Selected passage.
□ □ □ □ □ □ □

Ranking Popular Distributed Computing Packages for Data Science

We examined 140 frameworks and distributed programing packages and came up with a list of top 20 distributed computing packages useful for Data Science, based on a combination of Github, Stack Overflow, and Google results.



By Rachel Allen and Michael Li

At The Data Incubator, we strive to provide the most up-to-date data science curriculum available. Using feedback from our corporate and government partners, we deliver training on the most sought after data science tools and techniques in industry. We wanted to include a more data-driven approach to developing the curriculum for our corporate data science training and our free Data Science Fellowship program for PhD and master's graduates looking to get hired as professional Data Scientists. To achieve this goal, we started by looking at and ranking popular deep learning libraries for data science. Next, we wanted to analyze the popularity of distributed computing packages for data science. Here are the results.

□ □ □ □ □ □ □

Rewrite the article on distributed computing packages starting at "Ranking Popular Distributed" and ending at "and Google results.", with "Stack Overflow" changed to "Hacker News". Answer from the text alone.

□ □ □ □ □ □ □

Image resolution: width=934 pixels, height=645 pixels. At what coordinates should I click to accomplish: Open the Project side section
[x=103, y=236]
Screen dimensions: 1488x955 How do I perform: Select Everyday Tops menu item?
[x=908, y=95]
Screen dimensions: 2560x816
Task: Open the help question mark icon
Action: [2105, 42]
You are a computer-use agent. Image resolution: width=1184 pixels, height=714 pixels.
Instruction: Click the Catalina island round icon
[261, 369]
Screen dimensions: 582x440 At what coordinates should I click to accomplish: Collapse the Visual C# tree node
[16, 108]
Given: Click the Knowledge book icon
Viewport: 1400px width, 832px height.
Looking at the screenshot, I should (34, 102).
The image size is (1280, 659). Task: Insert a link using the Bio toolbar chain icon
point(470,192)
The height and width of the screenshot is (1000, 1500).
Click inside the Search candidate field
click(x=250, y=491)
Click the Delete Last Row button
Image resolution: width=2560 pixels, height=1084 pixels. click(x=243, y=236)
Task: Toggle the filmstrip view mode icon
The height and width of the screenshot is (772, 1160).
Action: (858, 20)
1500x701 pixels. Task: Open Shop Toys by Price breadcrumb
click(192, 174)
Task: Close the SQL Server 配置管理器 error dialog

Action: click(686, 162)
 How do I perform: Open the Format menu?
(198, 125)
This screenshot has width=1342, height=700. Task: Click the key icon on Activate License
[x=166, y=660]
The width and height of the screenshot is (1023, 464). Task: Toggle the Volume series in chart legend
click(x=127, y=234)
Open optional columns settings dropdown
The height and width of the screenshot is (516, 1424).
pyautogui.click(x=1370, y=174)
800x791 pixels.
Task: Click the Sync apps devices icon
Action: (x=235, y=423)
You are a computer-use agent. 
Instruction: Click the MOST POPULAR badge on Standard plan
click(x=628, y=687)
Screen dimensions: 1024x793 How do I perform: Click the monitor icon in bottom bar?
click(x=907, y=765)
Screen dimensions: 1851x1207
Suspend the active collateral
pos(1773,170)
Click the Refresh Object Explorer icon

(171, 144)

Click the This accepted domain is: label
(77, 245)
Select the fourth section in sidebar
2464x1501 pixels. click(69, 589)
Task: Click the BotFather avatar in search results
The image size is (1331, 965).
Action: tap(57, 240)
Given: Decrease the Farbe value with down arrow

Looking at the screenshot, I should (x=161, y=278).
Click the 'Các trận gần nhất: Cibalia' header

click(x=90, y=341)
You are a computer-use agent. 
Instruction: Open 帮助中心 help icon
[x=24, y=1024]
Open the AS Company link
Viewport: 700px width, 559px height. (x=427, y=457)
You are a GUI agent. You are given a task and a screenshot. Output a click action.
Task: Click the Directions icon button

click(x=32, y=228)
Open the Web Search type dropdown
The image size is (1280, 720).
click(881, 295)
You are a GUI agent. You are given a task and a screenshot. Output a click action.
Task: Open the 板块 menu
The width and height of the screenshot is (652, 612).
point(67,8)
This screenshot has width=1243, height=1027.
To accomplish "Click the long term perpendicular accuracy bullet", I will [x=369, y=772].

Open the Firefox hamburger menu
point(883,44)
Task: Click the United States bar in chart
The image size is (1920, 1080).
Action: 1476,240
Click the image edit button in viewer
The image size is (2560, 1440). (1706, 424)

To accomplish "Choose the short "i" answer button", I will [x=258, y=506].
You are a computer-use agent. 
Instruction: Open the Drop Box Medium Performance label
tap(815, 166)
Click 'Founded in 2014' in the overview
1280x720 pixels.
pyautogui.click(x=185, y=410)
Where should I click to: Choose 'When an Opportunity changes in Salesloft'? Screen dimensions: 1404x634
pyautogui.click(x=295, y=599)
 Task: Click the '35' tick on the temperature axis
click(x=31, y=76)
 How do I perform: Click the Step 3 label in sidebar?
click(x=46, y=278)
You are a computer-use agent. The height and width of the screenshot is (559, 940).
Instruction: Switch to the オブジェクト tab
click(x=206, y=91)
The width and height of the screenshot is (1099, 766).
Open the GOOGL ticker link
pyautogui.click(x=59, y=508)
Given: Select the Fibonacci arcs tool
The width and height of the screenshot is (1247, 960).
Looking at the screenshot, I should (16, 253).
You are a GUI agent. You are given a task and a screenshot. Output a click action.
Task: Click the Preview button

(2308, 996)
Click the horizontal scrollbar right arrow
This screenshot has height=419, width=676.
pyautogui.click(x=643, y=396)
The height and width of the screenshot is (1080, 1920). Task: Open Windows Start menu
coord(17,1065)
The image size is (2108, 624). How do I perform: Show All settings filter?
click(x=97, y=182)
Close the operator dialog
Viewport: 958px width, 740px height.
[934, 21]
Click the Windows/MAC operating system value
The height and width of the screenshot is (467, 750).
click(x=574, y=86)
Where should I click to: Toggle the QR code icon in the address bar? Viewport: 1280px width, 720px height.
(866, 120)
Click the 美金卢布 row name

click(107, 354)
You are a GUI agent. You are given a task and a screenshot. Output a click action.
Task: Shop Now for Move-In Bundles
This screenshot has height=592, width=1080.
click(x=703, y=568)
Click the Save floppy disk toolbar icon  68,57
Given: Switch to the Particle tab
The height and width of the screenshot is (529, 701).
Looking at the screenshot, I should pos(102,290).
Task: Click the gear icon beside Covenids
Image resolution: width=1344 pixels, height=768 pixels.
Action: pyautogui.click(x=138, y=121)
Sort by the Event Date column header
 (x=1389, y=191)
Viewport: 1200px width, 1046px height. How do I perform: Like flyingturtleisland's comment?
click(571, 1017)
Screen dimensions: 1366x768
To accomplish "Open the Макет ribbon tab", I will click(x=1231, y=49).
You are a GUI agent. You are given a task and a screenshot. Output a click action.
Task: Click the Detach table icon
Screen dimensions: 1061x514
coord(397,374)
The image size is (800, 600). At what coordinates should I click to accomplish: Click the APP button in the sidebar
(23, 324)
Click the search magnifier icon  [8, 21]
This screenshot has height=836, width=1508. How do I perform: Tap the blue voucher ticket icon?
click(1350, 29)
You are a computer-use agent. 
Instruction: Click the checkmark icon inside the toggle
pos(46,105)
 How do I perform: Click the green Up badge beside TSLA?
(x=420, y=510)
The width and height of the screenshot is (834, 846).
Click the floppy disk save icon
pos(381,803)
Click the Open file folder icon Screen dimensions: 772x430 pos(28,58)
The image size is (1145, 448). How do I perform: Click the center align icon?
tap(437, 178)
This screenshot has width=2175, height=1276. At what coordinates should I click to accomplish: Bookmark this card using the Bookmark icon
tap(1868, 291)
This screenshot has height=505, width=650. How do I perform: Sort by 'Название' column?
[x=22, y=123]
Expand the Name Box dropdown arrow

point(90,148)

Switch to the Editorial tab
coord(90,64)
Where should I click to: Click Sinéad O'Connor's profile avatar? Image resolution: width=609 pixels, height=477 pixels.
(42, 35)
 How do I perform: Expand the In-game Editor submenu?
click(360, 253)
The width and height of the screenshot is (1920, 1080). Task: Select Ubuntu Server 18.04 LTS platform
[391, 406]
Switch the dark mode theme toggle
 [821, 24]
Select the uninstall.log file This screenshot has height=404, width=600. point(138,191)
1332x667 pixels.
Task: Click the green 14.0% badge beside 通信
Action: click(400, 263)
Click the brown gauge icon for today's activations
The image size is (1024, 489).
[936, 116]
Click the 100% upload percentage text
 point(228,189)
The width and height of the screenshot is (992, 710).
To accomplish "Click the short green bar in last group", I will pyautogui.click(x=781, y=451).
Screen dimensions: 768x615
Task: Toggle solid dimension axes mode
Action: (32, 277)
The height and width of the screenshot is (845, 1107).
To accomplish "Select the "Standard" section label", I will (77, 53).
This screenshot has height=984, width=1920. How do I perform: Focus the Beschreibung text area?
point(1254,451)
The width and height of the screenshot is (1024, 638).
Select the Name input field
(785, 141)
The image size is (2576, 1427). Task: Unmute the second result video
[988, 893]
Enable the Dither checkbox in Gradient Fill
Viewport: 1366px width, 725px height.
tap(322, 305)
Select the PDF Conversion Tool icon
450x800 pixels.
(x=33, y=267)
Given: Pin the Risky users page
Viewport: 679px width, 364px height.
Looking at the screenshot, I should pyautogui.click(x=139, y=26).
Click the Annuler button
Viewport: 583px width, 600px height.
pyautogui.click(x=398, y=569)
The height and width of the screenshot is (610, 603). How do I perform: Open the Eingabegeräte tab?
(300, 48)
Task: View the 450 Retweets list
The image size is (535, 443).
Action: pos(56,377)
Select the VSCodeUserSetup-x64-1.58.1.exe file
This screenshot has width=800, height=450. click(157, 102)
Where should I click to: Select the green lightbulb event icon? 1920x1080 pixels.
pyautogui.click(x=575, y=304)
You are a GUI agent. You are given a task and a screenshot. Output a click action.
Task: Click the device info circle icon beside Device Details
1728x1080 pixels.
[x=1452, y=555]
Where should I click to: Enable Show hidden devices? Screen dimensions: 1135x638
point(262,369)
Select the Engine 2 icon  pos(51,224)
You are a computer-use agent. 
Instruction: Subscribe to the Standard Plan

□ □ □ □ □ □ □

Response to the task.
Ranking Popular Distributed Computing Packages for Data Science

We examined 140 frameworks and distributed programing packages and came up with a list of top 20 distributed computing packages useful for Data Science, based on a combination of Github, Hacker News, and Google results.